Doubtless loads of other posters will comment on this as awful parenting, but it worked for us. Good luck, OP.

This is terrible advice that could make a baby sick. The point of boiling water is to kill the bacteria in the formula, it's not about the water being sterile.

The truth is formula is not wonderfully convenient for night feeds. You could use a prep machine but they don't get hot enough either and I wouldn't take that risk with a newborn.

elb1504 · 09/10/2025 18:25

I used ready-made, the bottles can be kept for 24 hours when opened so would just warm slightly if it was one that had been in the fridge.

SY2007 · 10/10/2025 08:36

Thank you so much everyone, really helpful!

a couple follow on questions:
Do you just leave used bottles on the side and wash in the morning?

what brand bottles are best?

OP posts:
mindutopia · 10/10/2025 09:22

For mine that was formula fed, we made the bottles early evening (with bedtime one), cooled and put in fridge. When we needed it, Dh got up and got it, warmed for a few minutes in boiled water from the kettle and brought up to me. I changed nappy during this time so we were ready to feed and get back to sleep.

stackhead · 10/10/2025 09:27

Perfect prep machine. The whole business of raising babies is risk management, for some the miniscule risk of a baby getting sick from a properly cleaned and used prep machine is worth the ease and convenience.
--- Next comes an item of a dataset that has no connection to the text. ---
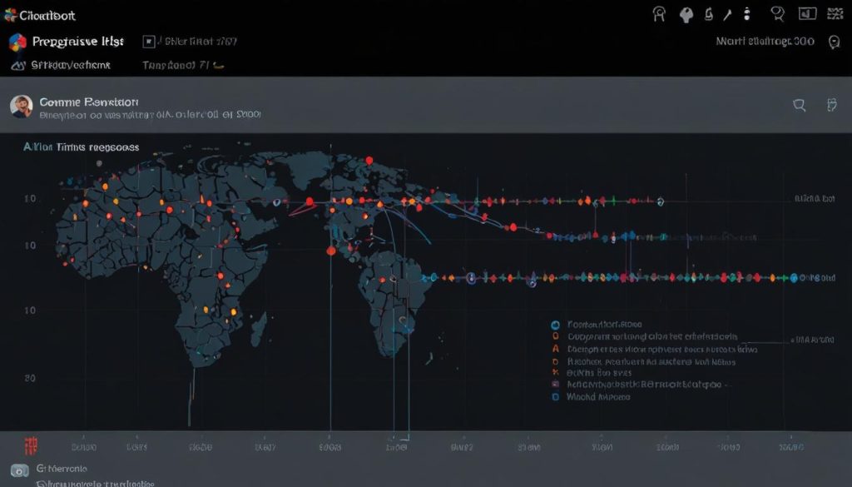Click the large red marker on the central map
This screenshot has width=852, height=487.
330,250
So when DD was on multiple wake ups it would be the perfect prep. When she moved to 1 bottle per night (about 9/10 weeks for us) we used the ready made bottles and just took up a sterilised bottle and a ready made one and she had room temp ready made.

We used the mam bottles. Mainly for ease of sterilising (you can sterilise them in the microwave).

And yes, we have 6 bottles. We leave on the side and wash when we've used 5 (always have 1 ready to be used).

Boymummy2015 · 10/10/2025 09:32

I used to make the bottles up before I went to bed and then pop them in the insulated bottle bags to keep them at a drinkable temperature. I would also dream feed mine when I got into bed (I know a lot of ppl don't like this) with a small bottle as a top up and I found they would usually wake once for a feed and be back off till the morning.

It worked for us but every baby is different and I would advise maybe speaking to your HV or Midwife as advice etc changes so often around these things too.

friendsDisUnited · 10/10/2025 10:26

I used to rinse out the milk straight after feeding and then they went in the dishwasher.

GreenLemonade · 10/10/2025 11:00

I used MAM bottles. I used to leave them on the side till the morning and then put them in the dishwasher. I can't remember how many bottles I had, probably 10 or 12. I only ran the dishwasher once a day and I had enough bottles to never run out.